The effect of NAD-299 and TCB-2 on learning and memory, hippocampal BDNF levels and amyloid plaques in Streptozotocin-induced memory deficits in male rats.

ABSTRACT

RATIONALE Alzheimer's disease (AD) is the most common form of dementia characterized by a progressive decline in cognitive function. The serotonergic system via the 5-HT1A receptor and 5-HT2A receptor is proposed to affect the cognitive process. OBJECTIVE: In the present study, the effects of NAD-299 (5-HT1AR antagonist) and TCB-2 (5-HT2AR agonist) on learning and memory processes, hippocampal brain-derived neurotrophic factor (BDNF) levels, neuronal necrosis, and Aß plaque production have been investigated on the intracerebroventricular (icv) injection of streptozotocin (STZ)-induced memory deficits in rats. METHODS: Fifty-four adult male Wistar rats (250-300 g) were divided into six groups (n = 9 in each group) control, sham-operated, AD (icv-STZ (3 mg/kg, 10 µl)), AD+NAD-299 (5 µg/1 µl icv for 30 days), AD+TCB-2 (5 µg/1 µl icv for 30 days), and AD+NAD-299 + TCB-2 (NAD-299 (5 µg/0.5 µl icv) and TCB-2 (5 µg/0.5 µl icv) for 30 days). Following the treatment period, rats were subjected to behavioral tests of learning and memory. Then, hippocampal BDNF, amyloid-beta (Aß) plaque, and neuronal loss were determined by ELISA Kit, Congo red staining, and Nissl staining, respectively. RESULTS: The results of behavioral tests showed that icv-STZ injection decreased the discrimination index in the novel object recognition (NOR) test. In the passive avoidance learning (PAL) task, icv-STZ injection significantly decreased step-through latency (STLr) and increased time spent in dark compartment (TDC). Treatment with NAD-299, TCB-2, and NAD-299 + TCB-2 attenuated the STZ-induced memory impairment in both NOR and PAL tasks. icv-STZ induced a decrease in hippocampal BDNF levels and increased Aß plaques production in the brain, whereas treatment with NAD-299, TCB-2, and NAD-299 + TCB-2 reduced Aß plaques in the brain and increased the hippocampal BDNF level.

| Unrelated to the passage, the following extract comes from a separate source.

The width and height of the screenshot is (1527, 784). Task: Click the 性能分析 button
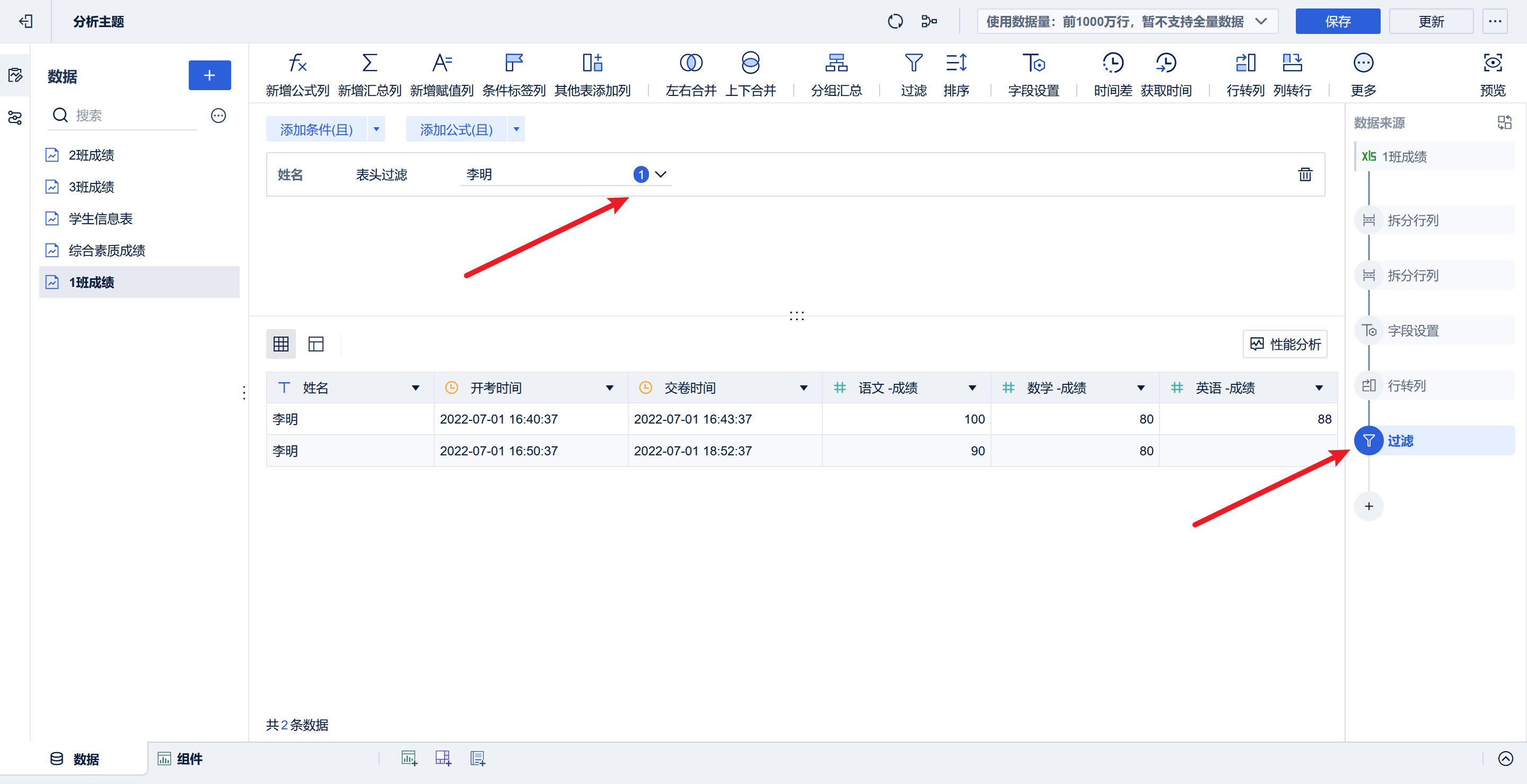point(1285,345)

Results of Nissl staining showed that icv-STZ injection increased neuronal loss in the hippocampus, while treatment with NAD-299, TCB-2, and NAD-299 + TCB-2 reduced hippocampal neurodegeneration. CONCLUSION: These findings suggest that 5-HT1AR blockade by NAD-299 and 5-HT2AR activation by TCB-2 improve cognitive dysfunction in icv-STZ-treated rats, and these drugs may potentially prevent the progression of AD.